Using the listing beneath this task, count the lines with the word "username" and write only the result.
-- Supplied records follows --
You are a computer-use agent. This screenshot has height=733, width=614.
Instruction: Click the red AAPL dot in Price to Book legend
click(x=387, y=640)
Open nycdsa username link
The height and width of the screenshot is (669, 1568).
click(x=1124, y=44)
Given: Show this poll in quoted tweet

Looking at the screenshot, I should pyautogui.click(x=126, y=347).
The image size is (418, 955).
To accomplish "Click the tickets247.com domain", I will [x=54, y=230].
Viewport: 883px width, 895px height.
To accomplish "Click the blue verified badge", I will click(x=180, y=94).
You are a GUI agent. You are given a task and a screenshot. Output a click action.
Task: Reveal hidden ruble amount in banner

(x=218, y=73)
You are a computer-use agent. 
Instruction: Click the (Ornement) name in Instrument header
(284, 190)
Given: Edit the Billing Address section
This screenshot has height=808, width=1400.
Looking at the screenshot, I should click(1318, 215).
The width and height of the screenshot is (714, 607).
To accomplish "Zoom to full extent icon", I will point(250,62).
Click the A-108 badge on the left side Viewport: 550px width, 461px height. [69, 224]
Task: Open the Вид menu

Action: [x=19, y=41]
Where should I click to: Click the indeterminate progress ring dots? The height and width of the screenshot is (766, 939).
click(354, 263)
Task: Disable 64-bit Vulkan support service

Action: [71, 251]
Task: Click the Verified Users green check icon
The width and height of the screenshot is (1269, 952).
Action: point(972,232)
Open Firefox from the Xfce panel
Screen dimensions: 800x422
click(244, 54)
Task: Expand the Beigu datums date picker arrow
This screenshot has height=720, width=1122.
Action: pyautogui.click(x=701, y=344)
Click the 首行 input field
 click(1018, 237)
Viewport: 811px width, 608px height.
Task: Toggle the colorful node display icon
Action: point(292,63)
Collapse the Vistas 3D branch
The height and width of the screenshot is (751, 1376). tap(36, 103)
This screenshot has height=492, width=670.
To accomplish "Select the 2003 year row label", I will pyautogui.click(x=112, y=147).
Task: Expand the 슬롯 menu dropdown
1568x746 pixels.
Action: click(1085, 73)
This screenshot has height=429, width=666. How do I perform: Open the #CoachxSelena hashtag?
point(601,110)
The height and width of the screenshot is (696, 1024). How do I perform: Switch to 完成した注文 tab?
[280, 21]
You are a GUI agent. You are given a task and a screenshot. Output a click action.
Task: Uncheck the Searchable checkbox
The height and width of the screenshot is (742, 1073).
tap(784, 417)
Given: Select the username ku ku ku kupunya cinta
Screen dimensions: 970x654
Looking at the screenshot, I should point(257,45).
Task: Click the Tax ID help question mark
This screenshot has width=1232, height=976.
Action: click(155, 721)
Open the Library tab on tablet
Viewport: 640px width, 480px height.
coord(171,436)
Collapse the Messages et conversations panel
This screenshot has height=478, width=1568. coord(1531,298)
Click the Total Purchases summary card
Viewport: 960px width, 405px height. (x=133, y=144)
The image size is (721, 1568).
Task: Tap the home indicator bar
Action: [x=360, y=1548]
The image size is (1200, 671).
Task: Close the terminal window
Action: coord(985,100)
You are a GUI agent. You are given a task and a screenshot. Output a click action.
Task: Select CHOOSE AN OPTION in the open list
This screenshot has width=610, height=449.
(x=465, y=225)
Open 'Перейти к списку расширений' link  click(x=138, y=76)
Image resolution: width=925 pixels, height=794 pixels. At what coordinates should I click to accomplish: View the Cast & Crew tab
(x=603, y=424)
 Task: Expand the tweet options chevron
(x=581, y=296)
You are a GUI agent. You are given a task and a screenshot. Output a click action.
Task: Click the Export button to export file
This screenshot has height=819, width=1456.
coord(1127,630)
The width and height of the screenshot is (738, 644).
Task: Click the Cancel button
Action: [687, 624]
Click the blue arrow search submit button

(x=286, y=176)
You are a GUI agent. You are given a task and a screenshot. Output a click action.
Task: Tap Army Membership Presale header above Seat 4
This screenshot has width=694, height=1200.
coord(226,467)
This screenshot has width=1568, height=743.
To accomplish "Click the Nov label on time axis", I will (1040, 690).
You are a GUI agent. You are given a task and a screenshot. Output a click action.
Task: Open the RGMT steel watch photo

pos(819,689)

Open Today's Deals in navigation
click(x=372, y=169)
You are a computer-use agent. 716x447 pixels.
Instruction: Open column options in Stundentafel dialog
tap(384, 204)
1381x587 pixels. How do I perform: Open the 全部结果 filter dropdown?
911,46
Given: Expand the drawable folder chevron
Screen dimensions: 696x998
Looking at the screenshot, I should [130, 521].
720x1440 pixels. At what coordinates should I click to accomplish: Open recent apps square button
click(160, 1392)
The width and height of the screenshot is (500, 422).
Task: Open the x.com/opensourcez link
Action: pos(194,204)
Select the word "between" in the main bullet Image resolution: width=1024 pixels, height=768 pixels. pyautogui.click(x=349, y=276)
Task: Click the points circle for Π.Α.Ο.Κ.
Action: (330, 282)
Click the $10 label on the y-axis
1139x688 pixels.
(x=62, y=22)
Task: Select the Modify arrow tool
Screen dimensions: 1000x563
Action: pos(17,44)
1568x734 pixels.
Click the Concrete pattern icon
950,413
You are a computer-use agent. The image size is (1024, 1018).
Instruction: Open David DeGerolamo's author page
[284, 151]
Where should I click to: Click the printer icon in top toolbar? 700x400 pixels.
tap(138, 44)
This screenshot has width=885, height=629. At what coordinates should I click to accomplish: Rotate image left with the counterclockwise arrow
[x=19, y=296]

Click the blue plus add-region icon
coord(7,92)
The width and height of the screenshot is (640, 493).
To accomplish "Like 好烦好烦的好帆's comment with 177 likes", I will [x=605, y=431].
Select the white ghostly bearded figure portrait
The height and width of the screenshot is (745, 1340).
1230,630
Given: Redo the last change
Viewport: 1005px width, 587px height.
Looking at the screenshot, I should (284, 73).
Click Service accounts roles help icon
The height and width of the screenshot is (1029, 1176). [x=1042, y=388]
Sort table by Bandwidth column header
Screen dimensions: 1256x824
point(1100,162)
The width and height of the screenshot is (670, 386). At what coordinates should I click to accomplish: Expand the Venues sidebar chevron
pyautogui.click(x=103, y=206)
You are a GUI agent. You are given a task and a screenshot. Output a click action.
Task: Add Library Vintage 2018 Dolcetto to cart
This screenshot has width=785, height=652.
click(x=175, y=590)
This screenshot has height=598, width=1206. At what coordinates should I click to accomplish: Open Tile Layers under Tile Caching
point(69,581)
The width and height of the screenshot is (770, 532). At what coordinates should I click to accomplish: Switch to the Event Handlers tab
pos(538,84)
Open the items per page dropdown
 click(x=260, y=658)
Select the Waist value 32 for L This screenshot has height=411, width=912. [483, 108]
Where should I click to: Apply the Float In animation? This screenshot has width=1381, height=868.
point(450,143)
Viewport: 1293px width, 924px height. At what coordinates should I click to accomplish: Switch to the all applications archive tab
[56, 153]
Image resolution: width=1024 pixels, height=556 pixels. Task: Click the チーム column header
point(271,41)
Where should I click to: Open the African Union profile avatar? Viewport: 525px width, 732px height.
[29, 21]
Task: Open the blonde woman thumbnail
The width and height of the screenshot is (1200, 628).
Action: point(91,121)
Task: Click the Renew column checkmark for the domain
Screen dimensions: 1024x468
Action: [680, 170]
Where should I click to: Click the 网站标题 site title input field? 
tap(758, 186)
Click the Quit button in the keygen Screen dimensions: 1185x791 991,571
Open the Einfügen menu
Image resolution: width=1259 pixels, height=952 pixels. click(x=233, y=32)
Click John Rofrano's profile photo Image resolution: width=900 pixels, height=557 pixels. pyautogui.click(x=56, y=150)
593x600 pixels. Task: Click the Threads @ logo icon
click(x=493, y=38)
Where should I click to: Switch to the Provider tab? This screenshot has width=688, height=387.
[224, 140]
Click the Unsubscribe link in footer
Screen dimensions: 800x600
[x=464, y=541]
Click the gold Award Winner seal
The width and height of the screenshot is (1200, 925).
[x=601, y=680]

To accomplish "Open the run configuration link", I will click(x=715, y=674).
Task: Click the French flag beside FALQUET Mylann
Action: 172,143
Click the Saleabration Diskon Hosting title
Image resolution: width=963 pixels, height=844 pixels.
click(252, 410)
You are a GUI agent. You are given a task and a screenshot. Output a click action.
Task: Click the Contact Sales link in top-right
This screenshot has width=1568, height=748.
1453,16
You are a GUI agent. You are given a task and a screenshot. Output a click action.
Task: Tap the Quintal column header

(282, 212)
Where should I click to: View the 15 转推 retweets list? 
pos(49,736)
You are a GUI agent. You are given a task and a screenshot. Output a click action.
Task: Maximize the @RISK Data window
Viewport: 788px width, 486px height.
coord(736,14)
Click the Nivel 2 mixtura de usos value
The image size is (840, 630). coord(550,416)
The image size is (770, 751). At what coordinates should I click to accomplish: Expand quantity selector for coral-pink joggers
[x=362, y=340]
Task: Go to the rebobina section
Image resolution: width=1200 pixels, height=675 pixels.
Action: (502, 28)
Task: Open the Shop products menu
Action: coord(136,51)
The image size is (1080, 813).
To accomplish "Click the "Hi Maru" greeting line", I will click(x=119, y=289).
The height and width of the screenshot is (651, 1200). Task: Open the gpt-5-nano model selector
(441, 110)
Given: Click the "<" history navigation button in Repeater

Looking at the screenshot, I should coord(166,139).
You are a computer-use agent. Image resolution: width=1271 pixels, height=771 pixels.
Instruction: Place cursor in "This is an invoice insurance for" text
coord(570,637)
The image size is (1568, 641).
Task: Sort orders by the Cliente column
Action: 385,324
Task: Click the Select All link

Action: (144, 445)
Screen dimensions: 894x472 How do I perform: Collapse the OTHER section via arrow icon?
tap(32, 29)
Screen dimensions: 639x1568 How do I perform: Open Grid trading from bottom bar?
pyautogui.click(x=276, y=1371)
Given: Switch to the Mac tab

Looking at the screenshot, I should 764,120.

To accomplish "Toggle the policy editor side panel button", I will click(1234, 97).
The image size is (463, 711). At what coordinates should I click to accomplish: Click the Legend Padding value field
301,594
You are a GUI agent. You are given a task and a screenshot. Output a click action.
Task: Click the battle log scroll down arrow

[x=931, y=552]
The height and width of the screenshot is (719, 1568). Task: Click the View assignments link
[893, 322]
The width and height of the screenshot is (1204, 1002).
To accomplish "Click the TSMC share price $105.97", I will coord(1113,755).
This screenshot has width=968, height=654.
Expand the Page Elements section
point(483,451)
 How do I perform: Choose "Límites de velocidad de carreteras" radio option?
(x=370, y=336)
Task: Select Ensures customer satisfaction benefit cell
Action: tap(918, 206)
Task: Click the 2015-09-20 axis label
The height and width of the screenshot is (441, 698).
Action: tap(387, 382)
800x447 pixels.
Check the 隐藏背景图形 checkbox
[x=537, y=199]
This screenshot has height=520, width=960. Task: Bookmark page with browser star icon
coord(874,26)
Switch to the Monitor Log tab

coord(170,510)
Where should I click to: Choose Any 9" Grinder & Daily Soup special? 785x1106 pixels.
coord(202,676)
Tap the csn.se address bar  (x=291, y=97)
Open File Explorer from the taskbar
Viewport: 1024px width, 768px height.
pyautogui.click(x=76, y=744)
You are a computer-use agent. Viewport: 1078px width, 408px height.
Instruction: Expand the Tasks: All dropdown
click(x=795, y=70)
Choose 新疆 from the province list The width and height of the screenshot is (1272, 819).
-- Supplied records concluded --
Solution for this task: 2